ABOUT THIS TASK:
Give back every record precisely.

DATA EXTRACT:

^^^^^^^^

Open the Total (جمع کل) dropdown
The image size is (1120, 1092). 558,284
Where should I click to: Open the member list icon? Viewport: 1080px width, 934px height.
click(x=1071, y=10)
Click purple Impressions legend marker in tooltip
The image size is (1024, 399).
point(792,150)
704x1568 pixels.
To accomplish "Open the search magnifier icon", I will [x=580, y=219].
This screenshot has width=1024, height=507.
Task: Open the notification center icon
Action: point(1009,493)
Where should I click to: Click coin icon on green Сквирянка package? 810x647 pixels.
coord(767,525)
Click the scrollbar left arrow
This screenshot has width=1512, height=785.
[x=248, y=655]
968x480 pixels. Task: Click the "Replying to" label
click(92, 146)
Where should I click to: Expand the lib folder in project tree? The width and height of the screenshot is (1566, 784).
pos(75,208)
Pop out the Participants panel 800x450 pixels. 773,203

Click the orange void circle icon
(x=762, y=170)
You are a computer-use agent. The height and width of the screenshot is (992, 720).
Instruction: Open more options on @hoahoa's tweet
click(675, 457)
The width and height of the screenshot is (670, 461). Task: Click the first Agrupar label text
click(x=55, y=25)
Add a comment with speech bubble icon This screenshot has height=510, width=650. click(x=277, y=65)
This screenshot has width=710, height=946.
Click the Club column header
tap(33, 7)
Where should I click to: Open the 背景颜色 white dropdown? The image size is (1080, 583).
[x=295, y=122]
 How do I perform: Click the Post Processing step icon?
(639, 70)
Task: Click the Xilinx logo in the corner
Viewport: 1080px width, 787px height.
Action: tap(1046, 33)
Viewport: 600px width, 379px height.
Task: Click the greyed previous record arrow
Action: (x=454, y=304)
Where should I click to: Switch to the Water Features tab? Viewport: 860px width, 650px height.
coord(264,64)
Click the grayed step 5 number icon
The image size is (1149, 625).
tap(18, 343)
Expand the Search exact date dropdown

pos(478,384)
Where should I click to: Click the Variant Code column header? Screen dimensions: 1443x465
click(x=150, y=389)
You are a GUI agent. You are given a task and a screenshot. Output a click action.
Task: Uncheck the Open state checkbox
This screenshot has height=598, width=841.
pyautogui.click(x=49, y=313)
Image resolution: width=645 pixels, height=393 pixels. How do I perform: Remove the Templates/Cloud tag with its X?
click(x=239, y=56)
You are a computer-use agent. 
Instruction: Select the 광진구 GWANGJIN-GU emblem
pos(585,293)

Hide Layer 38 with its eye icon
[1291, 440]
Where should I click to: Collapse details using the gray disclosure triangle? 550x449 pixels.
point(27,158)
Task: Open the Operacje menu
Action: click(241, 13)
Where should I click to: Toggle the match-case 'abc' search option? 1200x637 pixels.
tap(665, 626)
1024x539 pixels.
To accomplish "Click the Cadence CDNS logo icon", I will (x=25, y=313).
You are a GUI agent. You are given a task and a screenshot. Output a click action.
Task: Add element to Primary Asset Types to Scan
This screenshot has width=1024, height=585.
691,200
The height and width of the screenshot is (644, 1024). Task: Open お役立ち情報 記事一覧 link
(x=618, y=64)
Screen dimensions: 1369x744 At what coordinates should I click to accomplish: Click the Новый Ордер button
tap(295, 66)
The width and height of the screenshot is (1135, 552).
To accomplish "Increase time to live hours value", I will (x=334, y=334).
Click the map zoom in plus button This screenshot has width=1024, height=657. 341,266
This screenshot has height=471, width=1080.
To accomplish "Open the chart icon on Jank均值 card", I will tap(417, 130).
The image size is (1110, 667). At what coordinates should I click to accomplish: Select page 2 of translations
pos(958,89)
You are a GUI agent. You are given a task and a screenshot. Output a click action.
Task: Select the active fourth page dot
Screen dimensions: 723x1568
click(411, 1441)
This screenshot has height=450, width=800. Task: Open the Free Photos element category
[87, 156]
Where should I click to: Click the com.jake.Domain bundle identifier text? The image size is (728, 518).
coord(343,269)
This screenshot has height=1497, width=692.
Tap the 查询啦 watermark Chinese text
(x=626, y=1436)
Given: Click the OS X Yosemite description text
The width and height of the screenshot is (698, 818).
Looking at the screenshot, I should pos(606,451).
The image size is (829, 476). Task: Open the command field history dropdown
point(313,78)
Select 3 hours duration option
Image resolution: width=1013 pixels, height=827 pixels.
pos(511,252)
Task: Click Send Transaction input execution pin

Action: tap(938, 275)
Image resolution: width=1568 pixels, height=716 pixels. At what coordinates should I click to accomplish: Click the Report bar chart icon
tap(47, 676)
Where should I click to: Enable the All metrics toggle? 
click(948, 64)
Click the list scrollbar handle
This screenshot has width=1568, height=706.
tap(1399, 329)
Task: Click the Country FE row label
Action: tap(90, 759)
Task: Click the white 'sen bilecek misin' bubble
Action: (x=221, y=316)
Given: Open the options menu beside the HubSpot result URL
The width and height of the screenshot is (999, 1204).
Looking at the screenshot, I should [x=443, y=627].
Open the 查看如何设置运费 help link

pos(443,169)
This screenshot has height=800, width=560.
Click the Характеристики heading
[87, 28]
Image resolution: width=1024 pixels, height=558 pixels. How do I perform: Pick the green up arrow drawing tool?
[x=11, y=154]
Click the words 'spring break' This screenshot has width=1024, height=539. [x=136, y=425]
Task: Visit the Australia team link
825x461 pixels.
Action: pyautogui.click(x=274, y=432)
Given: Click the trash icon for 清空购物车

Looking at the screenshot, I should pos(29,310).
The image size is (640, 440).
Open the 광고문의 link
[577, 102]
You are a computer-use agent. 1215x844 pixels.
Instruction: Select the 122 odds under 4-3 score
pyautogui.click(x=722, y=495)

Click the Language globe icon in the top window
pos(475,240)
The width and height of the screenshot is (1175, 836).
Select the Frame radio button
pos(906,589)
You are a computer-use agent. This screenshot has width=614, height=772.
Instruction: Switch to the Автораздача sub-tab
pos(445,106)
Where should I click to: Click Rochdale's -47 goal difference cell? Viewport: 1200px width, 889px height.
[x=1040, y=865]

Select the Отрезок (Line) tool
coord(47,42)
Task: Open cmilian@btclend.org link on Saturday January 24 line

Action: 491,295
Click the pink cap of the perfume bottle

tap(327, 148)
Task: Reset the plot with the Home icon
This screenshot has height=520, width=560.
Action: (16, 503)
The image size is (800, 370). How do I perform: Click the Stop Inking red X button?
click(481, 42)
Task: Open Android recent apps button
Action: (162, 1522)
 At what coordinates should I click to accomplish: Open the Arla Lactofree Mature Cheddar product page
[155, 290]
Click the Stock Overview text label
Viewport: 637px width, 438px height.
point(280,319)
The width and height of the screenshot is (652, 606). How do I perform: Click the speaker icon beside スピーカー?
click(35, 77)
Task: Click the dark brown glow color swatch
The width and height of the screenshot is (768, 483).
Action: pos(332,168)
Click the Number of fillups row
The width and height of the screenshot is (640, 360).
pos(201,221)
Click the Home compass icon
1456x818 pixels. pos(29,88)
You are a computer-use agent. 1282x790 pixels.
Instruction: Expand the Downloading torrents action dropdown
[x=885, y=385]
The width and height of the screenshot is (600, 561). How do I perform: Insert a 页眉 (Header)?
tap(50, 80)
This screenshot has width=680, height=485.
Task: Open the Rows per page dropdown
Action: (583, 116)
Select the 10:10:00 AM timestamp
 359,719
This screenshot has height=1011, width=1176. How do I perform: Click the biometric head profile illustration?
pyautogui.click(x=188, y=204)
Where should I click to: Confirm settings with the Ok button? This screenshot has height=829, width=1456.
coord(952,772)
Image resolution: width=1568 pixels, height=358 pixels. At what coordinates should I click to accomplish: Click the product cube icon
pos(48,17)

^^^^^^^^

RESPONSE AREA:
Open the Total (جمع کل) dropdown
The image size is (1120, 1092). 558,284
Where should I click to: Open the member list icon? Viewport: 1080px width, 934px height.
click(x=1071, y=10)
Click purple Impressions legend marker in tooltip
The image size is (1024, 399).
point(792,150)
704x1568 pixels.
To accomplish "Open the search magnifier icon", I will [x=580, y=219].
This screenshot has width=1024, height=507.
Task: Open the notification center icon
Action: point(1009,493)
Where should I click to: Click coin icon on green Сквирянка package? 810x647 pixels.
coord(767,525)
Click the scrollbar left arrow
This screenshot has width=1512, height=785.
[x=248, y=655]
968x480 pixels. Task: Click the "Replying to" label
click(92, 146)
Where should I click to: Expand the lib folder in project tree? The width and height of the screenshot is (1566, 784).
pos(75,208)
Pop out the Participants panel 800x450 pixels. 773,203

Click the orange void circle icon
(x=762, y=170)
You are a computer-use agent. The height and width of the screenshot is (992, 720).
Instruction: Open more options on @hoahoa's tweet
click(675, 457)
The width and height of the screenshot is (670, 461). Task: Click the first Agrupar label text
click(x=55, y=25)
Add a comment with speech bubble icon This screenshot has height=510, width=650. click(x=277, y=65)
This screenshot has width=710, height=946.
Click the Club column header
tap(33, 7)
Where should I click to: Open the 背景颜色 white dropdown? The image size is (1080, 583).
[x=295, y=122]
 How do I perform: Click the Post Processing step icon?
(639, 70)
Task: Click the Xilinx logo in the corner
Viewport: 1080px width, 787px height.
Action: tap(1046, 33)
Viewport: 600px width, 379px height.
Task: Click the greyed previous record arrow
Action: (x=454, y=304)
Where should I click to: Switch to the Water Features tab? Viewport: 860px width, 650px height.
coord(264,64)
Click the grayed step 5 number icon
The image size is (1149, 625).
tap(18, 343)
Expand the Search exact date dropdown

pos(478,384)
Where should I click to: Click the Variant Code column header? Screen dimensions: 1443x465
click(x=150, y=389)
You are a GUI agent. You are given a task and a screenshot. Output a click action.
Task: Uncheck the Open state checkbox
This screenshot has height=598, width=841.
pyautogui.click(x=49, y=313)
Image resolution: width=645 pixels, height=393 pixels. How do I perform: Remove the Templates/Cloud tag with its X?
click(x=239, y=56)
You are a computer-use agent. 
Instruction: Select the 광진구 GWANGJIN-GU emblem
pos(585,293)

Hide Layer 38 with its eye icon
[1291, 440]
Where should I click to: Collapse details using the gray disclosure triangle? 550x449 pixels.
point(27,158)
Task: Open the Operacje menu
Action: click(241, 13)
Where should I click to: Toggle the match-case 'abc' search option? 1200x637 pixels.
tap(665, 626)
1024x539 pixels.
To accomplish "Click the Cadence CDNS logo icon", I will (x=25, y=313).
You are a GUI agent. You are given a task and a screenshot. Output a click action.
Task: Add element to Primary Asset Types to Scan
This screenshot has width=1024, height=585.
691,200
The height and width of the screenshot is (644, 1024). Task: Open お役立ち情報 記事一覧 link
(x=618, y=64)
Screen dimensions: 1369x744 At what coordinates should I click to accomplish: Click the Новый Ордер button
tap(295, 66)
The width and height of the screenshot is (1135, 552).
To accomplish "Increase time to live hours value", I will (x=334, y=334).
Click the map zoom in plus button This screenshot has width=1024, height=657. 341,266
This screenshot has height=471, width=1080.
To accomplish "Open the chart icon on Jank均值 card", I will tap(417, 130).
The image size is (1110, 667). At what coordinates should I click to accomplish: Select page 2 of translations
pos(958,89)
You are a GUI agent. You are given a task and a screenshot. Output a click action.
Task: Select the active fourth page dot
Screen dimensions: 723x1568
click(411, 1441)
This screenshot has height=450, width=800. Task: Open the Free Photos element category
[87, 156]
Where should I click to: Click the com.jake.Domain bundle identifier text? The image size is (728, 518).
coord(343,269)
This screenshot has height=1497, width=692.
Tap the 查询啦 watermark Chinese text
(x=626, y=1436)
Given: Click the OS X Yosemite description text
The width and height of the screenshot is (698, 818).
Looking at the screenshot, I should pos(606,451).
The image size is (829, 476). Task: Open the command field history dropdown
point(313,78)
Select 3 hours duration option
Image resolution: width=1013 pixels, height=827 pixels.
pos(511,252)
Task: Click Send Transaction input execution pin

Action: tap(938, 275)
Image resolution: width=1568 pixels, height=716 pixels. At what coordinates should I click to accomplish: Click the Report bar chart icon
tap(47, 676)
Where should I click to: Enable the All metrics toggle? 
click(948, 64)
Click the list scrollbar handle
This screenshot has width=1568, height=706.
tap(1399, 329)
Task: Click the Country FE row label
Action: tap(90, 759)
Task: Click the white 'sen bilecek misin' bubble
Action: (x=221, y=316)
Given: Open the options menu beside the HubSpot result URL
The width and height of the screenshot is (999, 1204).
Looking at the screenshot, I should [x=443, y=627].
Open the 查看如何设置运费 help link

pos(443,169)
This screenshot has height=800, width=560.
Click the Характеристики heading
[87, 28]
Image resolution: width=1024 pixels, height=558 pixels. How do I perform: Pick the green up arrow drawing tool?
[x=11, y=154]
Click the words 'spring break' This screenshot has width=1024, height=539. [x=136, y=425]
Task: Visit the Australia team link
825x461 pixels.
Action: pyautogui.click(x=274, y=432)
Given: Click the trash icon for 清空购物车

Looking at the screenshot, I should pos(29,310).
The image size is (640, 440).
Open the 광고문의 link
[577, 102]
You are a computer-use agent. 1215x844 pixels.
Instruction: Select the 122 odds under 4-3 score
pyautogui.click(x=722, y=495)

Click the Language globe icon in the top window
pos(475,240)
The width and height of the screenshot is (1175, 836).
Select the Frame radio button
pos(906,589)
You are a computer-use agent. This screenshot has width=614, height=772.
Instruction: Switch to the Автораздача sub-tab
pos(445,106)
Where should I click to: Click Rochdale's -47 goal difference cell? Viewport: 1200px width, 889px height.
[x=1040, y=865]

Select the Отрезок (Line) tool
coord(47,42)
Task: Open cmilian@btclend.org link on Saturday January 24 line

Action: 491,295
Click the pink cap of the perfume bottle

tap(327, 148)
Task: Reset the plot with the Home icon
This screenshot has height=520, width=560.
Action: (16, 503)
The image size is (800, 370). How do I perform: Click the Stop Inking red X button?
click(481, 42)
Task: Open Android recent apps button
Action: (162, 1522)
 At what coordinates should I click to accomplish: Open the Arla Lactofree Mature Cheddar product page
[155, 290]
Click the Stock Overview text label
Viewport: 637px width, 438px height.
point(280,319)
The width and height of the screenshot is (652, 606). How do I perform: Click the speaker icon beside スピーカー?
click(35, 77)
Task: Click the dark brown glow color swatch
The width and height of the screenshot is (768, 483).
Action: pos(332,168)
Click the Number of fillups row
The width and height of the screenshot is (640, 360).
pos(201,221)
Click the Home compass icon
1456x818 pixels. pos(29,88)
You are a computer-use agent. 1282x790 pixels.
Instruction: Expand the Downloading torrents action dropdown
[x=885, y=385]
The width and height of the screenshot is (600, 561). How do I perform: Insert a 页眉 (Header)?
tap(50, 80)
This screenshot has width=680, height=485.
Task: Open the Rows per page dropdown
Action: (583, 116)
Select the 10:10:00 AM timestamp
 359,719
This screenshot has height=1011, width=1176. How do I perform: Click the biometric head profile illustration?
pyautogui.click(x=188, y=204)
Where should I click to: Confirm settings with the Ok button? This screenshot has height=829, width=1456.
coord(952,772)
Image resolution: width=1568 pixels, height=358 pixels. At what coordinates should I click to accomplish: Click the product cube icon
pos(48,17)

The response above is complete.